Perhaps the biggest fan of Sanders’ work is Los Angeles County Supervisor Michael Antonovich, a former teacher and longtime advocate for better conditions for foster youth. Antonovich described the 48-year-old Sanders, formerly a child psychologist, as “a breath of fresh air” in a recent telephone message left for this reporter.
“Through his leadership, children which were floundering in foster care are being adopted and being placed in permanent families that will provide them the foundation to become successful, productive citizens,” said Antonovich.
But now he may be holding his breath. The morning after Sanders spoke with the Weekly, nonprofit foster youth advocates Casey Family Programs announced they had just hired Sanders to leave LA and become an executive vice president at their national headquarters in Seattle. Tony Bell, a spokesman for Antonovich, said supervisors will be meeting in closed session this week to try to keep Sanders from leaving his job.

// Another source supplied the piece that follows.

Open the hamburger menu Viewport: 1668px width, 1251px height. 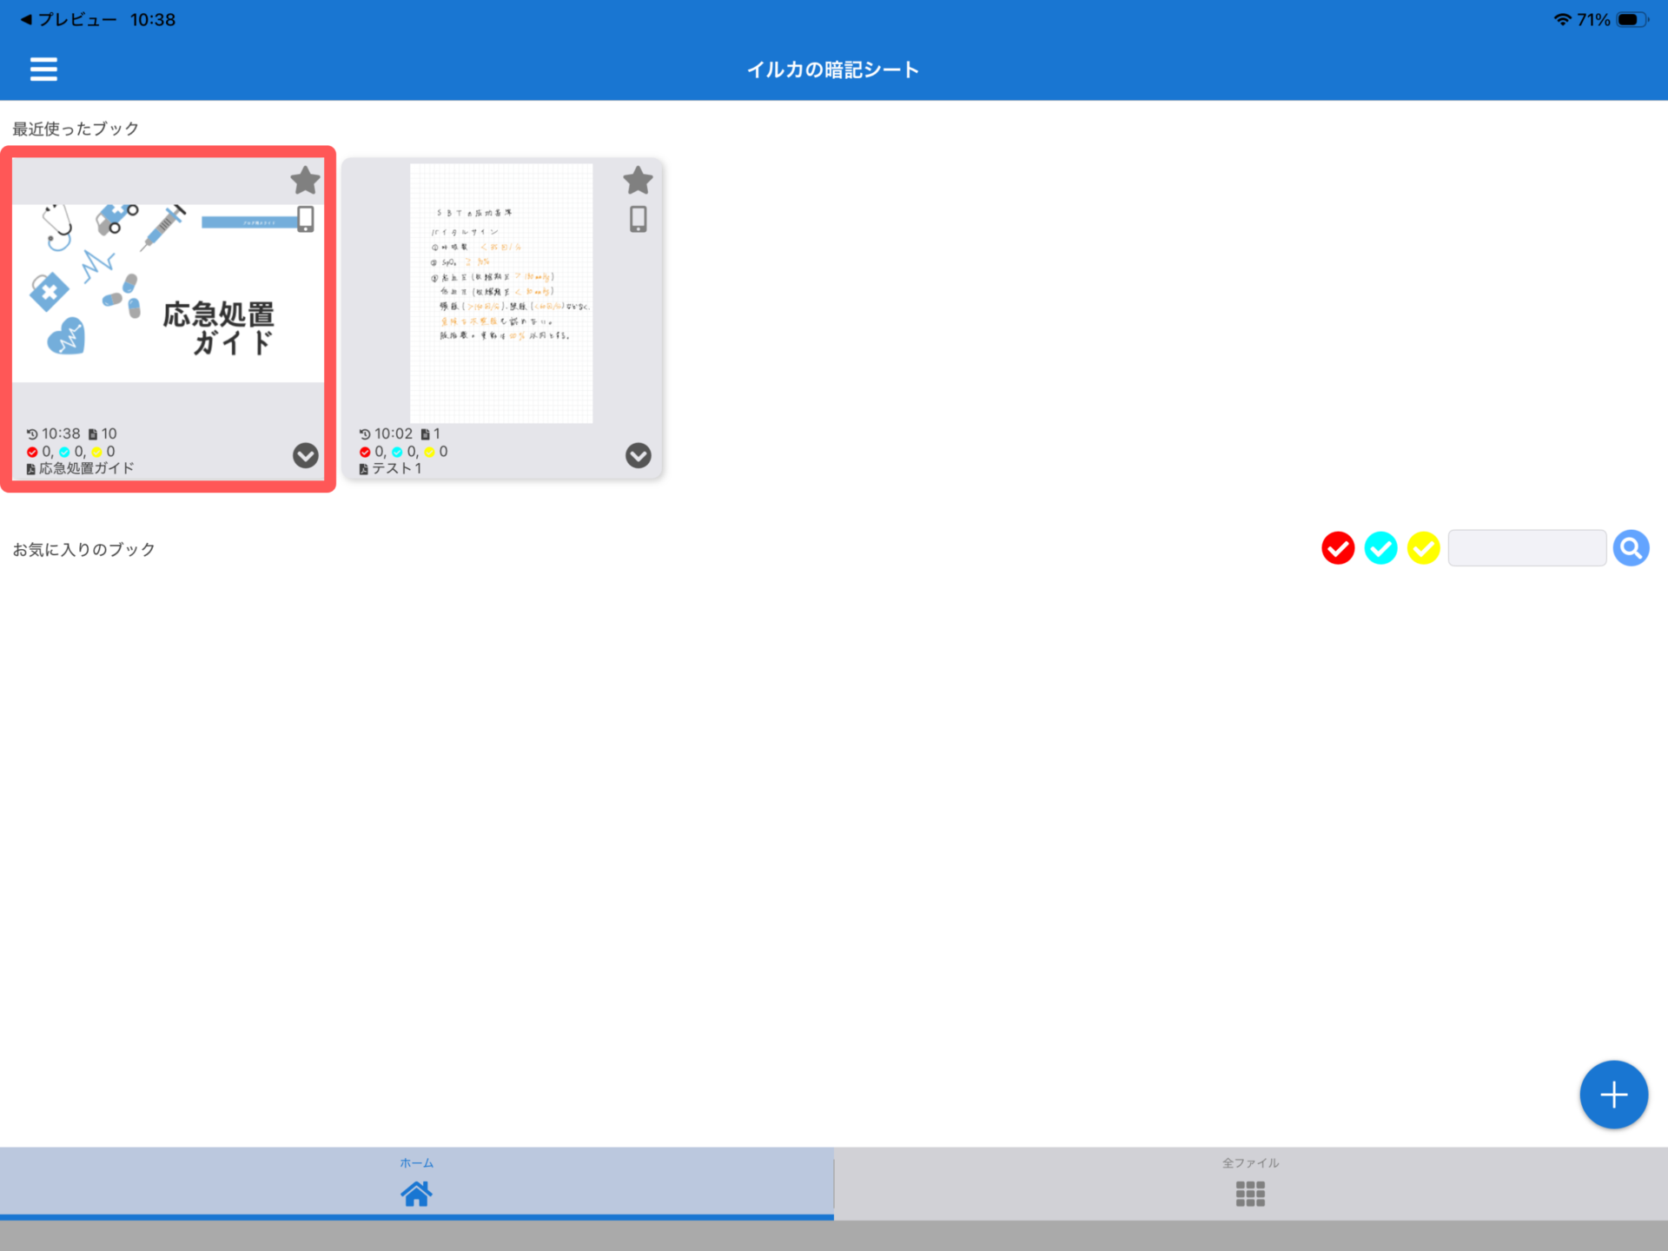click(x=43, y=69)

If he decides to move on, Sanders’ new position will entail influencing national foster care policies, said Casey spokeswoman Megan Barrett, who would not elaborate on details of the hiring process. Sanders could not be reached.
Meanwhile, the entire state has a lot riding on what’s happening in Los Angeles. As roughly one-third of California foster youth live here, progress made or lost is a significant factor in whether the state will meet federal mandates for the safety and stability of kids in foster care and finding them permanent homes.
Currently, the state is failing to meet those goals, according to an April report by the National Center for Youth Law. And if things don’t change soon, according to that document, federal officials could as early as next year withhold $60 million in foster care funds.
All over the map
Even with recent improvements in Los Angeles, foster care conditions vary widely throughout the state, said Curt Child, a senior attorney with the National Center for Youth Law.
“A fundamental problem with our California [child] welfare system is we have 58 different programs running in 58 different counties, and a real lack of strong leadership at the state level to make sure all children have opportunities for safety and stability,” said Child, a member of the state’s Blue Ribbon Commission on Children in Foster Care. “On the federal measures, we’re not doing well at all.” - JUST LIKE OHIO: 88 COUNTIES
As of earlier this year, only 13 counties are meeting a federal requirement that no more than 8 percent of kids who leave foster care return in less than a year, all but 14 counties move kids around too frequently, only 33 counties are helping enough children become adopted and only 36 have limited abuse in foster care to .57 percent of children.
Statewide, many counties have been making improvements in these areas, but “It’s not like it’s a new program,” said Child, who characterized recent gains as limited and very slow in coming.
The 2004 California Performance Review Report commissioned by Gov. Arnold Schwarzenegger — who last week approved new foster care funding with passage of the state budget — also described state foster care as a system in crisis, mainly for lack of a strong, centralized oversight body.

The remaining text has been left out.